Each tool is configured within Business Central. For example, the customer_list tool:
- Is defined as a web service-like endpoint that returns customer data as JSON
- Has columns defined for the output
- Is flagged as “exposed” for MCP
- Includes a description for the AI: “Get a JSON based list of all customers”
- Defines optional parameters (e.g.,
city) with descriptions like “Filter to limit the list to only customers from a certain city. Accepts asterisk for wildcards. Always prefix with @.”
The divide_two_numbers tool demonstrates the scripting capability. It’s implemented as an AL-based script within Advanced Portal Designer:
- Takes two parameters (always transferred as text)
- Divides the two numbers
- Outputs the result as return text
The set_credit tool similarly uses a script that takes a customer number and a credit limit, evaluates the value into the Credit Limit field, modifies the customer record, and reports success back to the model.

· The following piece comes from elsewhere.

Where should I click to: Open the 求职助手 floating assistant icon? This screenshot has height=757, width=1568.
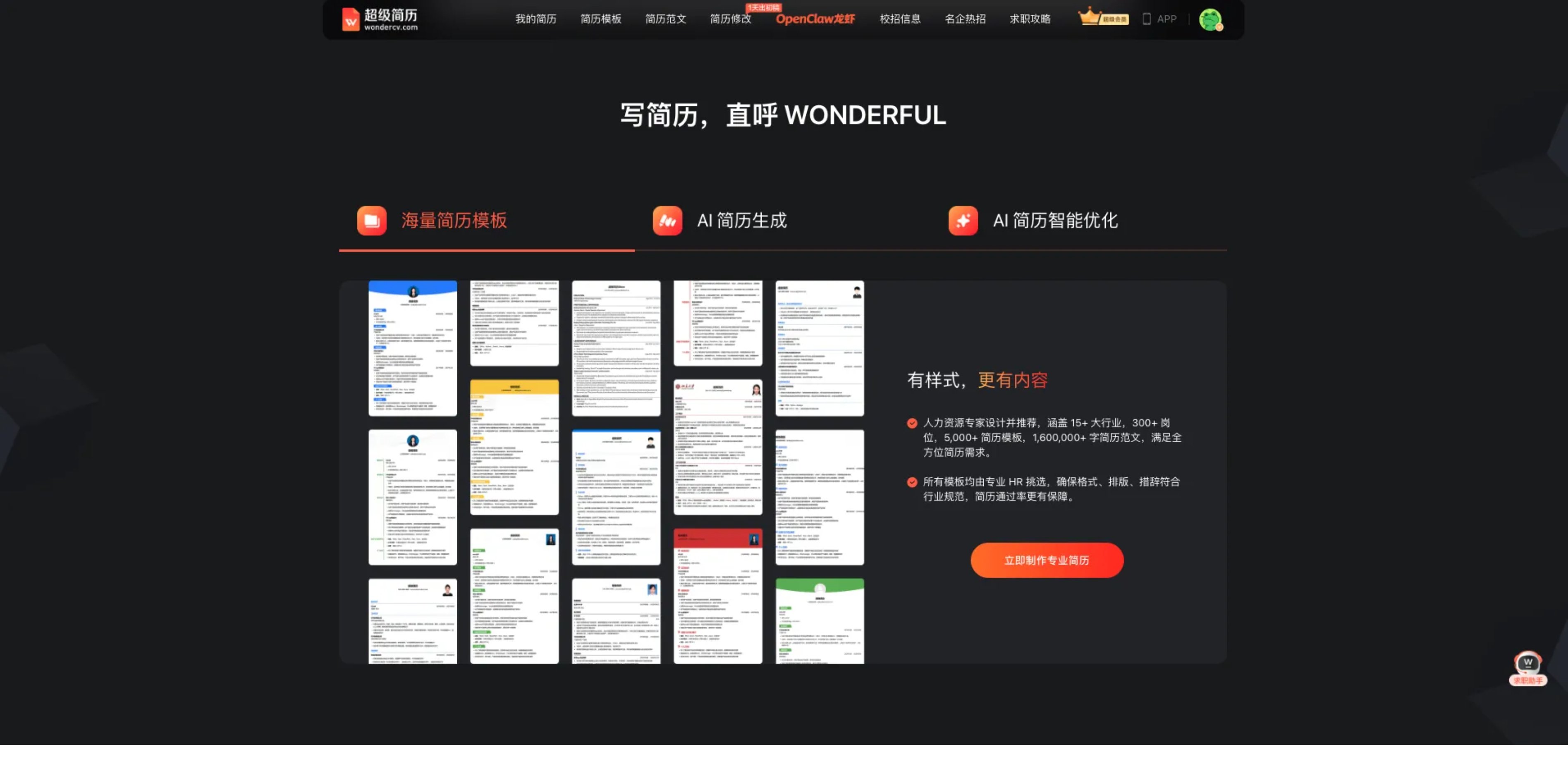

For the item_top_10 report, no special coding was required — the report is simply exposed as an MCP tool. Parameters could be added (e.g., date ranges that map to the report’s request page), but even without them it works out of the box.
The Source Code Skeleton
Erik also shares a basic AL extension skeleton that hints at the building blocks involved in working with Business Central agents and integrations:
namespace DefaultPublisher.Agents;
using Microsoft.Sales.Customer;
using System.Utilities;
using System.Agents;
pageextension 50100 CustomerListExt extends "Customer List"
{
trigger OnOpenPage();
var
Ref: RecordRef;
TB: Codeunit "Temp Blob";
FR: FieldRef;
InS: InStream;
An: Text;
begin
ClientType::
end;
}
This page extension references the System.Agents namespace alongside familiar types like RecordRef, FieldRef, and Temp Blob — the fundamental building blocks for dynamically accessing records, handling binary data (like images), and working with the new agent capabilities in Business Central’s application platform version 26.0.
Why MCP Matters for Business Central
The significance of MCP goes beyond simple demos. Consider the possibilities:
- Copilot Studio agents that need to access Business Central data, photos, or perform operations can use MCP as their connection layer
- Any MCP-compatible AI host can connect to the same server — swap LM Studio for Claude Desktop, Copilot Studio, or any future tool
- Security is built in — Advanced Portal Designer already has a comprehensive security model for users and permissions, which carries over to MCP access
- No custom API development needed — existing portal configurations, reports, and scripts can be exposed as MCP tools with minimal effort
Erik notes that his separate AI Accountant app takes a different approach since everything runs inside Business Central, but for scenarios where external AI systems need to interact with Business Central, MCP provides a clean, standardized solution.
Summary
MCP (Model Context Protocol) is emerging as the standard for connecting AI models to external software. In this demonstration, Erik showed how a locally-running AI model can query customers, retrieve images, run reports, and modify records in Business Central — all through natural language. The MCP server, powered by Advanced Portal Designer, exposes Business Central functionality as discoverable tools that any MCP-compatible AI host can use. Whether you’re building agents in Copilot Studio or experimenting with local models, MCP provides a standardized, secure bridge between AI and your business data.